Aim of the task:
Type out the material below word for word, leaving out the pictures.

Listing:
══════

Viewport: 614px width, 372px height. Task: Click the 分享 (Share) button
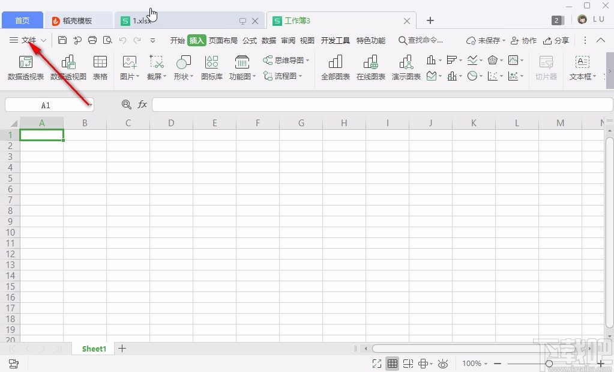(x=556, y=40)
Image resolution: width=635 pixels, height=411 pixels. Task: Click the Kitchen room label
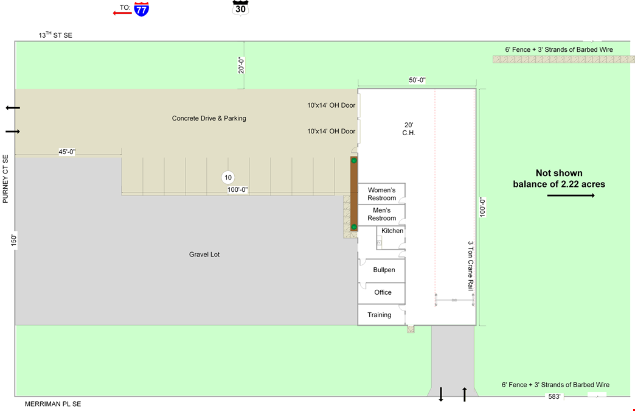pos(392,231)
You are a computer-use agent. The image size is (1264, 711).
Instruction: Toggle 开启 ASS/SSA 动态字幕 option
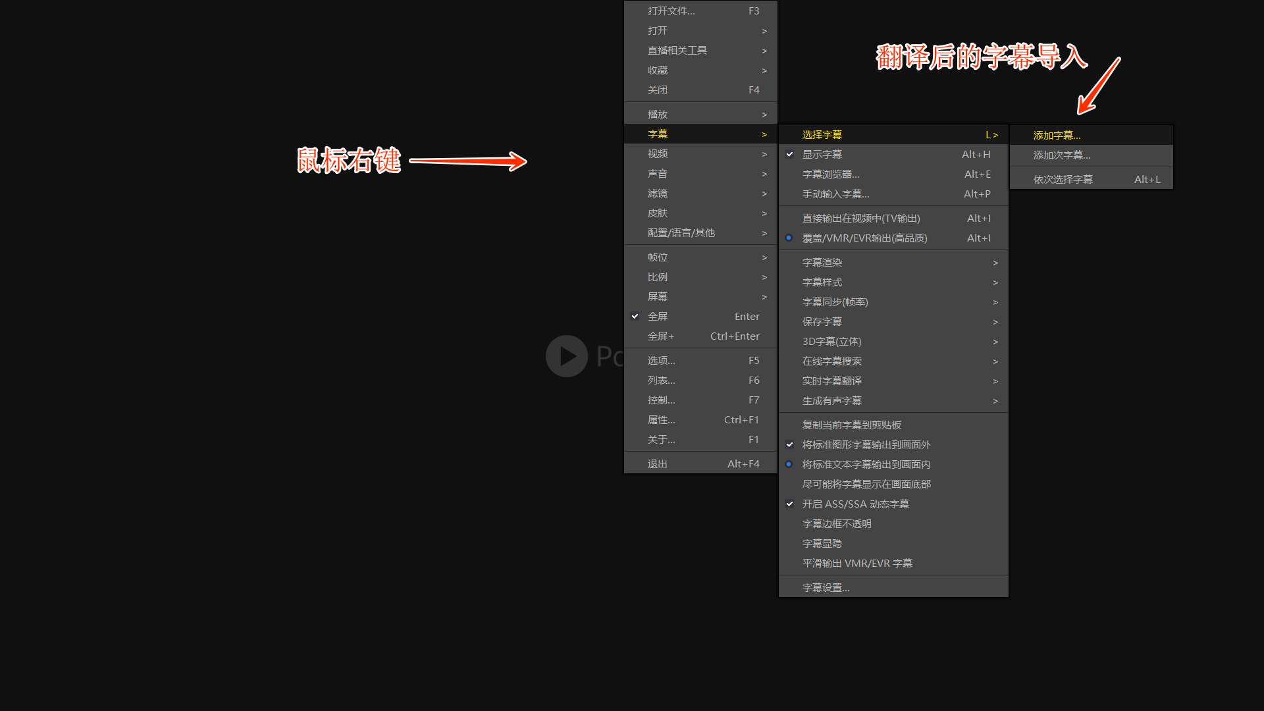click(855, 504)
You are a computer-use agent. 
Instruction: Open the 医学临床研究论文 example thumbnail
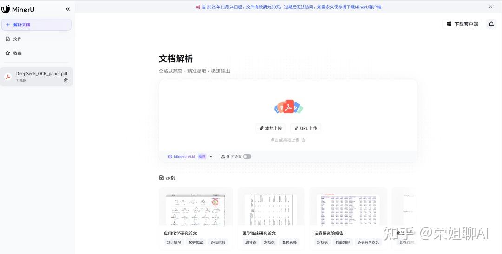point(271,209)
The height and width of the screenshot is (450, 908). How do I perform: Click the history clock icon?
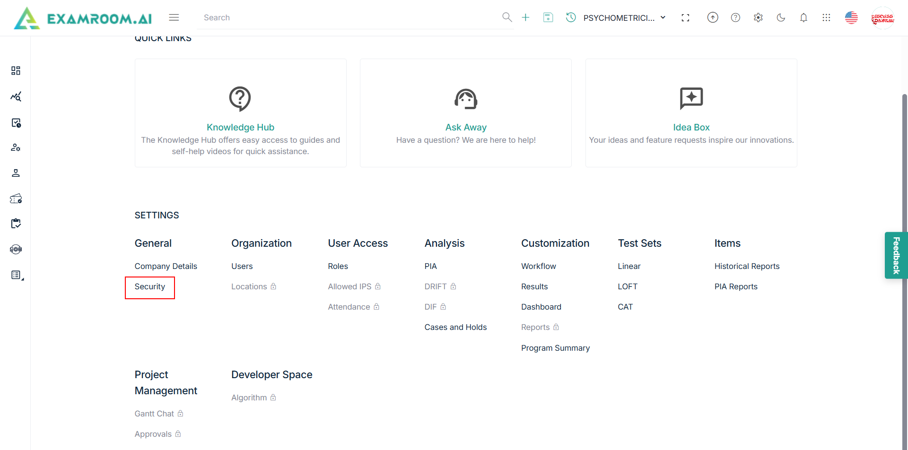(571, 17)
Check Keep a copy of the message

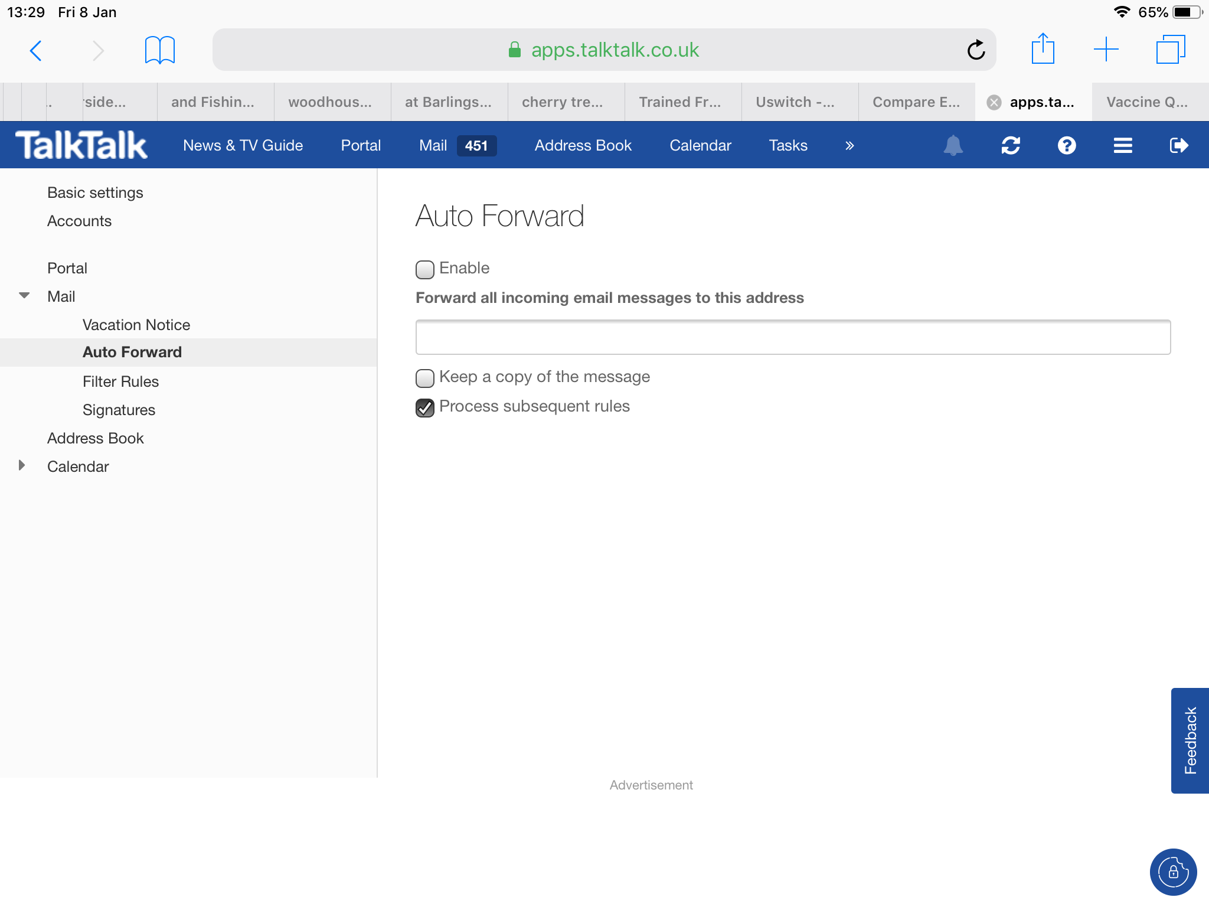tap(425, 378)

══════

Written solution:
Viewport: 614px width, 372px height. Task: Click the 分享 (Share) button
(x=556, y=40)
Image resolution: width=635 pixels, height=411 pixels. Task: Click the Kitchen room label
pos(392,231)
You are a computer-use agent. The image size is (1264, 711).
Instruction: Toggle 开启 ASS/SSA 动态字幕 option
click(855, 504)
You are a computer-use agent. 
Instruction: Open the 医学临床研究论文 example thumbnail
point(271,209)
The height and width of the screenshot is (450, 908). How do I perform: Click the history clock icon?
(571, 17)
Check Keep a copy of the message

tap(425, 378)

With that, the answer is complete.